Maybe I have a bug in my ngram creator. I’ll check that later.

I used the same source. Perhaps you didn’t format correctly. There are always 4 positions preserved for the numeric values. Convert unused positions into spaces or zeros in front of the numeric value. Do not put everything on one line, there’s some limit. Try about 10.000 or 100.000 chars per line.

AZdecrypt can use 5 and 6-grams.

The ngram format for 5-grams is as following: "EXAMP1234XAMPL 123AMPLE  12" or "EXAMP1234XAMPL0123AMPLE0012".
And for 6-grams: "EXAMPL1234XAMPLE 123AMPLES  12" or "EXAMPL1234XAMPLE0123AMPLES0012".
The numeric value is the score of each ngram and cannot exceed 9999.

Here’s my program that creates the list of names from the source files. It randomly picks a male or female name and then adds a last name and loops. I wanted to use the probabilities also but it worked fine without so I didn’t bother.

screenres(800,600,32)

type names
	p as double
	n as string
end type

dim as integer i,j,k,a,b
dim as integer last_count
dim as integer male_count
dim as integer fema_count
dim as string s,t
dim as names last(100000)

**Raw data**
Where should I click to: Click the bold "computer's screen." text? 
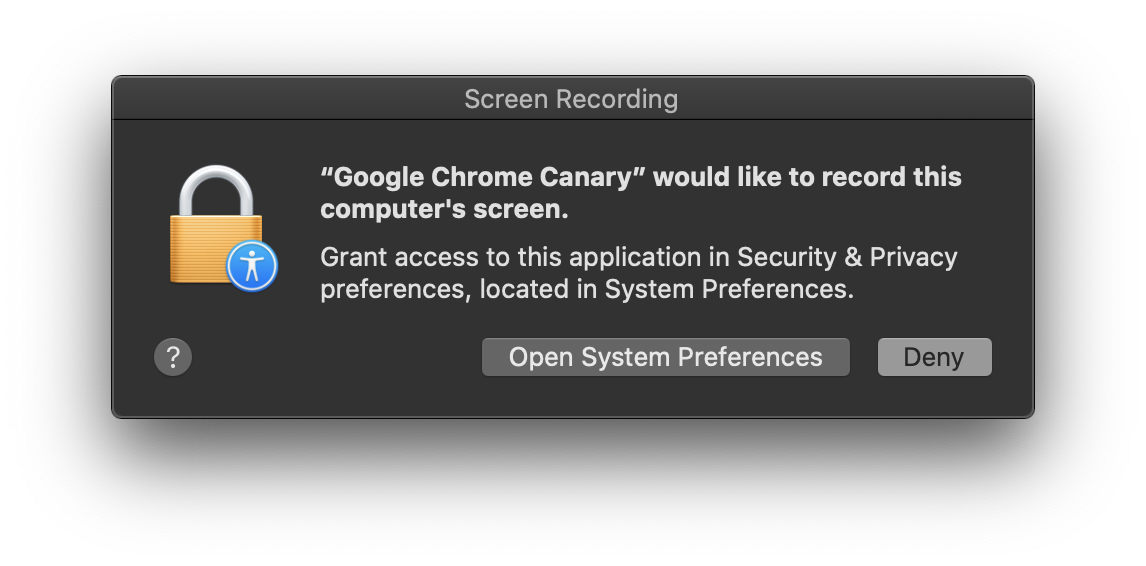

**Short problem**
In the forum excerpt, what is the highest value an ngram's numeric score may have?

**The response**
It cannot exceed 9999.